Life is not so simple. Increasingly, those IT infrastructures appear functional, but a simple scan turns up many times the number of hosts that ought to be visible. Finding rogue devices on a network is cause for a bit of alarm, but unknown subnets?
What's going on? MPLS is supposed to simplify wide-area networking with carrier-grade service, not increase the risks of exposing sensitive data. Finding one's network cross-connected with another organization is not something that can be dealt with tomorrow, and a serious address-space collision can put networks completely out of commission.

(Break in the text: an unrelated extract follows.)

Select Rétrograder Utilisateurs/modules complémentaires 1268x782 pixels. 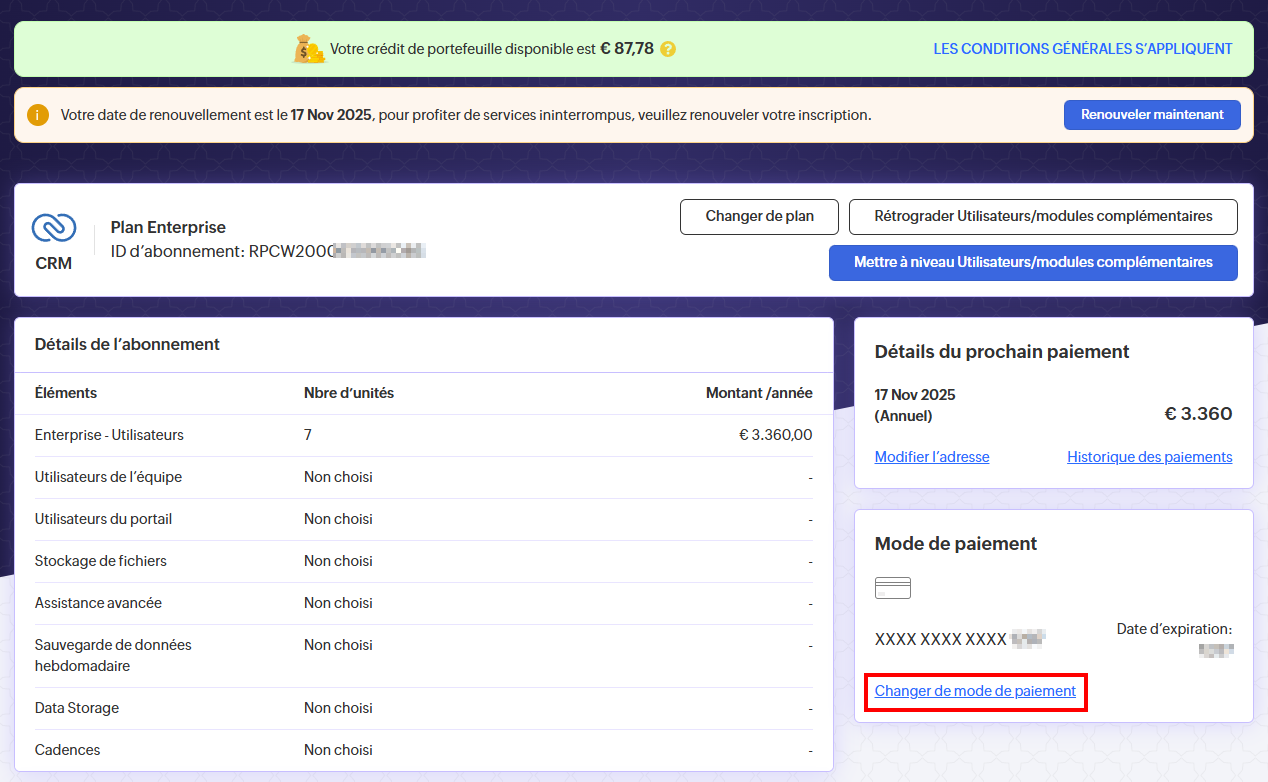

IT managers and technologists looking for a simple way to connect distant LANs turn to MPLS as a solution that has more currency and expandability than older offerings. The trouble is many of them make the decision to adopt MPLS without enough information.
Blue car, yellow car
As its name implies, MPLS embeds network switching or routing information into lower network layers. Like frame relay, it allows low-latency transit of network traffic between two distant points but leaves error handling up to the endpoints. Like asynchronous transfer mode, it embeds transit information into lower network layers, but the variable-length packets of MPLS are more suited for encapsulating IP traffic than ATM's fixed-length cells.
By labeling traffic at a lower network level, less processing has to happen at each waypoint between source and destination. It's analogous to color-coding cars on the highway and allowing only blue cars to enter at the Los Angeles on ramp and exit at San Francisco and vice versa. Yellow cars might share the same road from San Diego to Santa Barbara, but they would enter or exit only on ramps flagged for yellow cars.
The transit speed is unchanged -- MPLS doesn't make a 10Mbit/sec. link go to 11 -- but the entry, routing and exit decisions can be made much more simply and quickly. To send someone to San Francisco, you could give them a blue car, and the network (the road) would get him there without needing to get on and off the highway to ask for directions.
The devil's in the details. RFC 3031 defines MPLS, but it takes a subsequent half-dozen RFCs to cover the more drowsy topics of label distribution, handling, application and interfaces with other networks. MPLS configuration is, as others have noted, expensive and tedious, which is why the technology has been the domain of carriers for the better part of a decade.